Researchers have discovered a new kind of malware that is able to steal the security codes generated by Google’s two-factor authentication (2FA) protection system.
Dubbed “Cerberus,” the malware is able to access the smartphone’s display and exploit the ability to capture screenshots of OTPs generated by the Google Authenticator app, explains a new report from ZDNet.
“Cerberus” was discovered by security firm ThreatFabric, which reported it could let hackers manually access a victim’s device with the help of its remote access trojan feature. This would then give the hackers access to open Google Authenticator, allowing them to generate passwords for secured apps — severely compromising a victim’s various accounts.
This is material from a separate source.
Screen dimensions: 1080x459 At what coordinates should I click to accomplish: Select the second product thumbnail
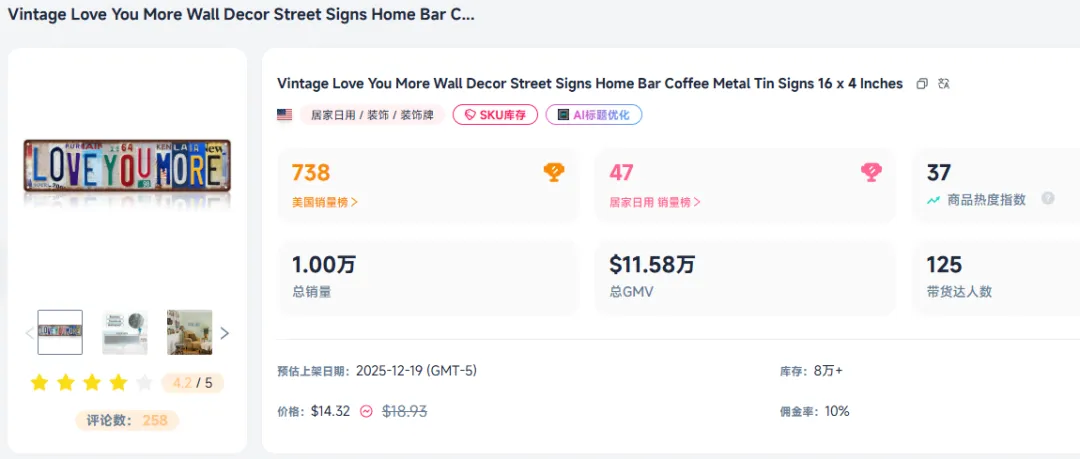pyautogui.click(x=125, y=332)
Additionally, researchers at NightWatch CyberSecurity have suggested that most Android apps use “FLAG_SECURE” setting to avoid their content to be captured via screenshots.
The report also suggests that while Google patched Authenticator back in 2014, the same bug was noticed again in 2017 and apparently remains unpatched now. However, the researchers add that since the malware seems to still be under development, they are yet to encounter it being used in the real world yet.
Google Authenticator provides a 2FA layer for protecting online accounts. Accessible through smartphones, it was conceived as a preferable alternative to SMS-based passcodes that are sent through mobile networks with varying (and dubious) levels of security.
Hackers that gain Google Authenticator’s passcodes with Cerberus could access any of the accounts safeguarded by it, including email inboxes, social media, and most other user-based platforms of online activity.